Personal information
- Full name: Steven Emory
- Date of birth: August 31, 1989 (age 36)
- Place of birth: Fort Collins, Colorado, United States
- Height: 6 ft 2 in (1.88 m)
- Position: Midfielder

Youth career
- 2007: Colorado Rapids
- 2007–2010: Metro State Roadrunners

Senior career*
- Years: Team / Apps / (Gls)
- 2010: Real Colorado Foxes / 13 / (1)
- 2011: Colorado Rapids / 0 / (0)
- 2012: Kraft / 26 / (9)
- 2013: Real Colorado Foxes / 3 / (0)
- 2014: Kraft

= Steven Emory =

American soccer player

Steven Emory (born August 31, 1989, in Fort Collins, Colorado) is an American soccer player.

==Career==

===Youth, college and amateur===
Emory began his career at Fort Collins High School in 2005 where he was named Second Team All-State pick in 2005, First Team All-State selection and First Team All-Front Range, and a Three-year letter winner. After spending the summer of 2007 with the Colorado Rapids youth system, Emory played four years of college soccer at Metropolitan State University of Denver where he scored 38 goals, and registered 23 assists in 85 games played, leading the Roadrunners to four winning seasons and two NCAA tournament appearances. He was awarded back to back player of the year awards.
2009 Daktronics second team All-America
2009 NSCAA first team All-Central Region
2009 Daktronics Central Region Player of the Year
2009 Daktronics first team All-Central Region
2009 RMAC All-Tournament
2009 RMAC Player of the year
2009 first team All-RMAC
2009 RMAC Offensive Player of the Week (Oct. 20)
2009 RMAC Preseason Player of the Year
2008 NSCAA first team All-West Region
2008 Daktronics second team All-Central Region
2008 second team All-RMAC
2008 RMAC All-Tournament

While in College, Emory also spent 2010 with the Real Colorado Foxes in the USL Premier Development League.
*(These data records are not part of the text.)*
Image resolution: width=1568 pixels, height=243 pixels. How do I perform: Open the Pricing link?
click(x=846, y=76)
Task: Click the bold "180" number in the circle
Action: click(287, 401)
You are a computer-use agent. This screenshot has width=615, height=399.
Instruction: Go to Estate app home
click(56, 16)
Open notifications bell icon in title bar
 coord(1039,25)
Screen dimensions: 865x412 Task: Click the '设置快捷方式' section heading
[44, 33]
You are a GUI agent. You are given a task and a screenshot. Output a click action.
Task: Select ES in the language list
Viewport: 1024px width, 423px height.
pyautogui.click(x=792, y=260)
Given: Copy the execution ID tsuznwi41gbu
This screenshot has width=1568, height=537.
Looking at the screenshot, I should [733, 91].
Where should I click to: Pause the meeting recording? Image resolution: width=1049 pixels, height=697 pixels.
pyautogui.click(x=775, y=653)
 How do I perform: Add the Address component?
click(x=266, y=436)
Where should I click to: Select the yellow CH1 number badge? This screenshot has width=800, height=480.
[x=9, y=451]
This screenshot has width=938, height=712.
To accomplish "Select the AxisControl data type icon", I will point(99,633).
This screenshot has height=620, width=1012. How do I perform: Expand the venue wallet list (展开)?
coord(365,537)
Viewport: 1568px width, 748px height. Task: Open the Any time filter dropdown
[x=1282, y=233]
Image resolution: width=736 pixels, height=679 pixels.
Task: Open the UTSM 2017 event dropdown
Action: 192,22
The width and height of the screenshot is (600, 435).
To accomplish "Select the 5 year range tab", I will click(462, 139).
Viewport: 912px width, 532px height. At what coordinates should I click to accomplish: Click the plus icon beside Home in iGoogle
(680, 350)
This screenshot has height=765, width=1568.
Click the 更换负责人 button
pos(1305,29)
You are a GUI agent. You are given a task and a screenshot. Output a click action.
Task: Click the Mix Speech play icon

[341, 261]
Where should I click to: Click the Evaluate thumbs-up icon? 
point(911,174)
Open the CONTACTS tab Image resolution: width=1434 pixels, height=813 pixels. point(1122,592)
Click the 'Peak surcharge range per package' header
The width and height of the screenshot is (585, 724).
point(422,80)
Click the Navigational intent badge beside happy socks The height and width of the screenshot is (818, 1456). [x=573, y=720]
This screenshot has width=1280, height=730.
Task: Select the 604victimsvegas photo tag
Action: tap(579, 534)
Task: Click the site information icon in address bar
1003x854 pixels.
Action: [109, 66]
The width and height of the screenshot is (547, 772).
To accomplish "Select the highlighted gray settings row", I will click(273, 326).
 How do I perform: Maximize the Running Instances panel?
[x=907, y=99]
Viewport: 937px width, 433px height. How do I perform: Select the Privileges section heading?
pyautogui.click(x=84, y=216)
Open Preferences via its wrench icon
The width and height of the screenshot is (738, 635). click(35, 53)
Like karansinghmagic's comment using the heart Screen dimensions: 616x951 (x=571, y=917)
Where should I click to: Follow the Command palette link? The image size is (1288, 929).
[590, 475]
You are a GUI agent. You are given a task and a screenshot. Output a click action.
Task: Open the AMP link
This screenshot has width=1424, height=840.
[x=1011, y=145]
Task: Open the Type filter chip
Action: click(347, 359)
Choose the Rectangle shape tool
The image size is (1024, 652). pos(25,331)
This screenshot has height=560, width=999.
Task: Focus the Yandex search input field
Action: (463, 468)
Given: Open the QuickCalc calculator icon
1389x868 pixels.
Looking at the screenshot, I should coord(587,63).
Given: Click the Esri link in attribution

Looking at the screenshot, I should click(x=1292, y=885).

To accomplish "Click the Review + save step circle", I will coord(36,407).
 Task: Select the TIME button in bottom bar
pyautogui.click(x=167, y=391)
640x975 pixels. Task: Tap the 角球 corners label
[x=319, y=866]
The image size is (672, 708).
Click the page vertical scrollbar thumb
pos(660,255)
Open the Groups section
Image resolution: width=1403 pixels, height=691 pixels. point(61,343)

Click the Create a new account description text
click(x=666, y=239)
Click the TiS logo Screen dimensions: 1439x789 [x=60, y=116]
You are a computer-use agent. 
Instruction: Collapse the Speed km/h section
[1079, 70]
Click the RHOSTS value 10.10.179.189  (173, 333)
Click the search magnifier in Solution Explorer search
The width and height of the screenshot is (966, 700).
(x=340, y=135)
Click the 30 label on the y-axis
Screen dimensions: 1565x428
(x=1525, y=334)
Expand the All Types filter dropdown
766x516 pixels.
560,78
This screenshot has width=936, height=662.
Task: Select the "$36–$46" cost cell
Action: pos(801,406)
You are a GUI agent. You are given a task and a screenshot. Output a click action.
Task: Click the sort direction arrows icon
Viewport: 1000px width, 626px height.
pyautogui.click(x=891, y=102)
Emory was inducted into the Athletic Hall of Fame in 2019.

===Professional===
In January 2011, Emory was discovered by the Colorado Rapids and invited to preseason camp as a non-roster player. On March 2, 2011, Emory became the first Metro State student-athlete to sign a contract with a major professional team in any sport by signing with the Colorado Rapids of Major League Soccer.

Emory made his professional debut on March 30, 2011, in a Lamar Hunt US Open Cup game against Chicago Fire.

Emory's contract was released by Colorado on March 22 and picked up by Narpes Kraft in Finland in April, 2012.